Les Etats du Sud, traditionnellement fidèles au PDP, n'avaient pas tous été annoncés, mais les gros bastions de Buhari non plus (Borno, Kebi, Zamfara), qui sont des régions très peuplées qui votent généralement en masse, contrairement au Sud.

Dès lundi après-midi, l'opposition avait dénoncé une "manipulation" des résultats par le parti de M. Buhari afin de se maintenir au pouvoir et elle pourrait contester en justice les résultats officiels.

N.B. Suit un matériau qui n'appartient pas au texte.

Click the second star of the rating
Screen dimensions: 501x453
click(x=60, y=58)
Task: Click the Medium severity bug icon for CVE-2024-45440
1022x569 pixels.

Retards à l'ouverture des bureaux de vote, intimidations d'électeurs, destruction de matériel électoral: la société civile et les observateurs étrangers, notamment de l'Union européenne, ont dénoncé de nombreuses irrégularités dans la tenue du scrutin et ont invité les partis qui se sentiraient "lésés" à utiliser les recours judiciaires.

Le nouveau bilan des violences électorales est de 53 morts, a par ailleurs déclaré à l'AFP Yemi Adamolekun, de l'ONG Enough is Enough, membre du groupement de la société civile Situation room, qui a surveillé le déroulement du scrutin et avait lundi évoqué le chiffre de 39 morts.

Faisant état de niveaux de fraude et de violence "inquiétants", elle a affirmé que certains agents de l'INEC avaient été forcés de publier leurs résultats sous la contrainte et que des enquêtes étaient en cours sur les allégations d'intimidations.

Quel que soit le niveau de fraudes ou de désorganisation du scrutin, le niveau de participation, qui devrait s'établir autour de 40%, est très faible et constitue une épine dans le pied du prochain gouvernement.

Participation faible

L'affluence a ainsi reculé dans tous les Etats dont les résultats ont déjà été annoncés - sauf à Kogi, Ekiti et Adamawa - notamment dans le Sud-Est, bastion de l'opposition où Buhari est particulièrement impopulaire. Dans l'Etat d'Abia par exemple, où les mouvements séparatistes pro-Biafra ont une forte assise populaire, le taux de participation n'a été que de 18%.

A Lagos également, capitale économique de l'Afrique de l'Ouest et réservoir très important de voix avec plus de 6 millions d'électeurs enregistrés, le niveau de participation ne dépassait pas les 20%.

Les observateurs s'inquiètent de cette "faible mobilisation" qui "pourrait affecter la crédibilité du vainqueur de cette élection", déjà entachée par ces accusations de fraudes.

"Cela aura un impact négatif sur le prochain gouvernement", explique l'un d'eux.

"Il semble que les cartes d'électeurs (remises gratuitement) soient davantage perçues comme une carte d'identité pas cher (pour obetnir un compte en banque ou un passeport) qu'un moyen de voter", regrette Feyi Fawehinmi, commentateur politique et analyste nigérian. "Cela fait honte à notre classe politique".